▶ [ÉNONCÉ 1]
Dites si chacune des affirmations suivantes concorde avec le texte sur les contrefaçons. Répondez par oui ou non, puis citez les mots décisifs du texte. (a) La nouvelle législation s'applique dès le 1er juillet. (b) Les contrefaçons coûtent chaque année environ 2 milliards de francs à l'économie suisse. (c) Avant ces mesures, les douaniers ne pouvaient pas confisquer les biens contrefaits.
▶ [ÉNONCÉ 2]
Selon le texte sur les contrefaçons, quelle fonction occupe Felix Addor ?
▶ [ÉNONCÉ 3]
Poursuivez le texte sur les contrefaçons à partir de sa dernière phrase.

▶ [TEXTE PRÉSENTÉ]
___
Les fausses montres découvertes par les douanes finissent en morceaux. Keystone

Un sac à main Hermès acheté pour presque rien à Pékin ou une Rolex made in Albanie: depuis mardi, il est beaucoup plus difficile de rapporter ces objets en Suisse. Qu'ils entrent, sortent ou simplement transitent par la Suisse, contrefaçons et biens piratés sont soumis à une législation bien plus dure dès le 1er juillet.

«Les produits contrefaits ne devraient plus circuler dès le 1er juillet», déclare Felix Addor, chef de l’Institut fédéral de la propriété intellectuelle. La Suisse est d’ailleurs très sensible à ce problème qui coûte annuellement quelque 2 milliards de francs à son économie.

La législation mise en place met désormais la Suisse sur un pied d’égalité avec ses voisins européens en terme de lutte. Les mesures entrées en vigueur le 1er juillet vont en effet plus loin que l’actuelle législation qui permettait déjà aux douaniers de confisquer et de détruire des biens contrefaits.
___
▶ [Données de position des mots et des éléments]
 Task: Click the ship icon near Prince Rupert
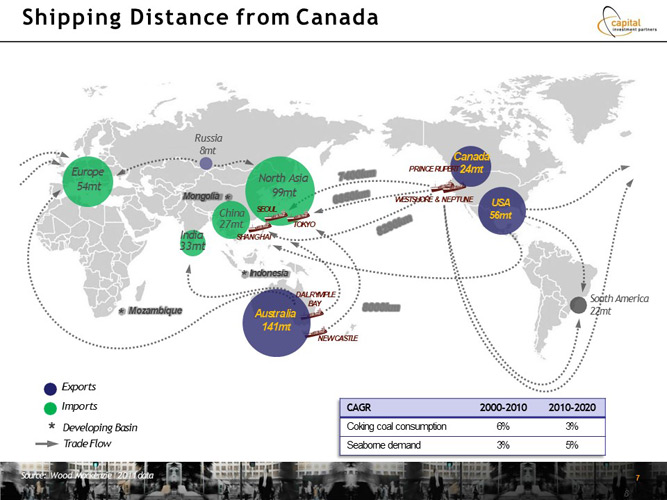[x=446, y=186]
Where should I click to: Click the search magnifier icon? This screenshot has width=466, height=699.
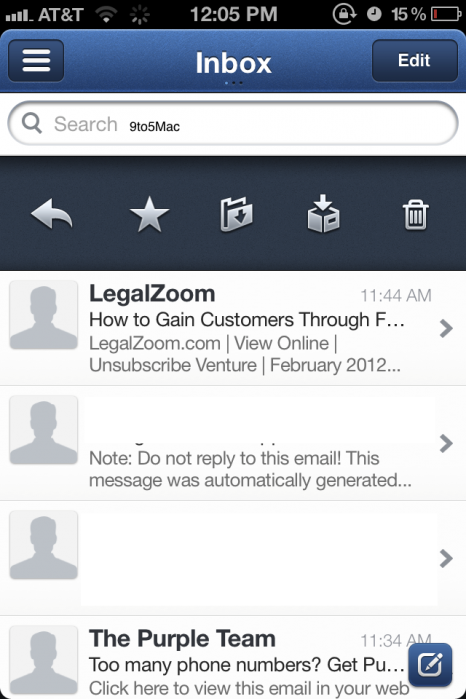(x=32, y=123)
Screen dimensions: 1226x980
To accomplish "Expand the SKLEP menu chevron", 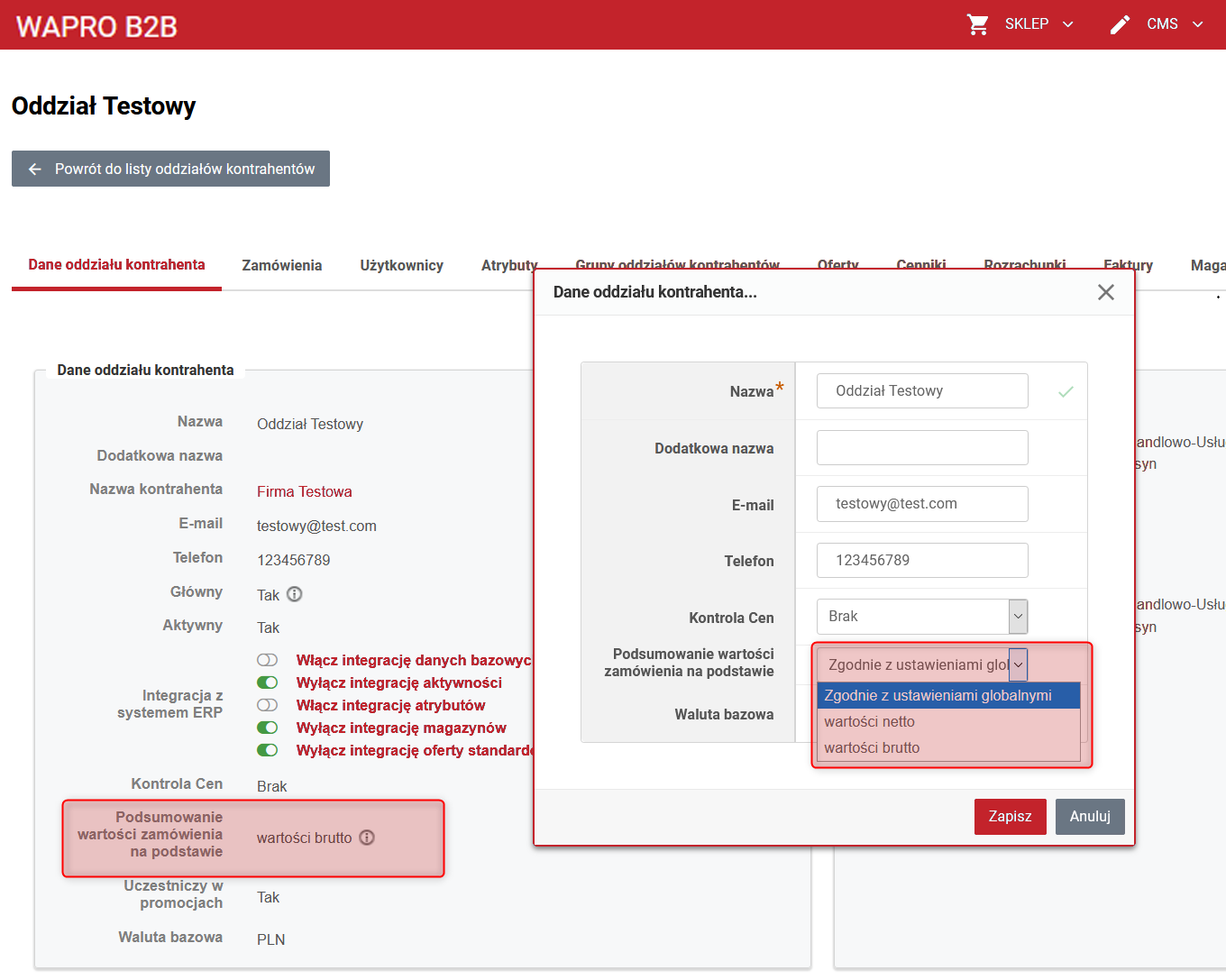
___
▶ [RÉPONSE 1]
(a) Oui : « soumis à une législation bien plus dure dès le 1er juillet ».
(b) Oui : « coûte annuellement quelque 2 milliards de francs à son économie ».
(c) Non : « l’actuelle législation qui permettait déjà aux douaniers de confisquer et de détruire des biens contrefaits ».

▶ [RÉPONSE 2]
Il est chef de l’Institut fédéral de la propriété intellectuelle.

▶ [RÉPONSE 3]
Jusqu’à présent, ces mesures ne concernaient que les cargaisons commerciales. Mais avec les nouvelles mesures adoptées par le Parlement, les douaniers peuvent désormais s’intéresser aux simples voyageurs ainsi qu’aux marchandises en transit.

Simples soupçons

«Il nous suffit désormais de soupçonner qu’un produit est faux pour le saisir», explique Karin Märki de l’Administration fédérale des douanes. De plus, ces nouvelles mesures entrent en vigueur parallèlement à une campagne de sensibilisation auprès du public, précise pour sa part Felix Addor.

L’Association de protection des consommateurs reconnaît qu’il existe un problème. Mais selon elle, personne ne connaît les règles. Elle aurait donc souhaité que l’information fût faite à une bien plus grande échelle.

«La loi criminalisera les individus, dénonce Sara Stalder, porte-parole de l’association. Elle prendra pour cible des personnes qui ont peut-être simplement acheté une souvenir et qui se sont retrouvés avec une contrefaçon.»

«Il faut donc davantage d’information, tant dans les agences de voyage qu’aux postes de douane, poursuite-elle. Les gens qui quittent la Suisse puis qui y reviennent avec des marchandises ont besoin de savoir ce qui se passe.»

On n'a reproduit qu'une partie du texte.